# Apple iphone7



## nogeekinme (Jan 22, 2010)

Hi, is there anyway that I can download photos from my computer (Win10) to my iphone 7 without getting itunes? Thank you


----------



## lochlomonder (Jul 24, 2015)

This is a nice walkthrough.


----------



## nogeekinme (Jan 22, 2010)

Thank you, but I'm trying to download photos "from" my pc to my iphone.


----------



## lochlomonder (Jul 24, 2015)

Yes, and the principle is *exactly* the same for copying photos to the phone from the PC.


----------



## nogeekinme (Jan 22, 2010)

I am sorry but I am computer illiterate.
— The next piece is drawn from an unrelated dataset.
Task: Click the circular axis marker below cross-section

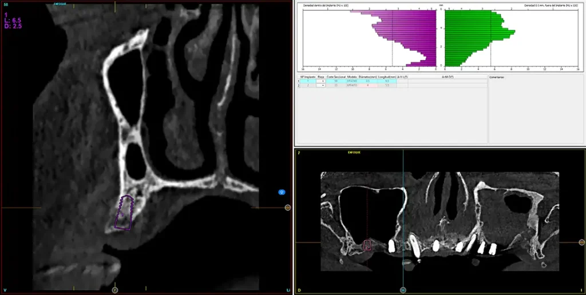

I cannot find the DCMI file on my phone


----------



## nogeekinme (Jan 22, 2010)

I found the DCMI folder but it will not let me paste to it nor will it let me drop and drag.


----------



## GrinHulk (Aug 12, 2018)

If you find issue in plugging in your iPhone to your computer, you might want to just upload the photos to google drive or dropbox then download them in your phone.


----------



## nogeekinme (Jan 22, 2010)

Actually, my iphone plugs in and I can see it ,I just couldn't add the photos from my PC onto my phone. So I did it your way and it worked great. Thank you so much for your help . Have a great day !


----------



## GrinHulk (Aug 12, 2018)

Good to know. Have a great day, too!


----------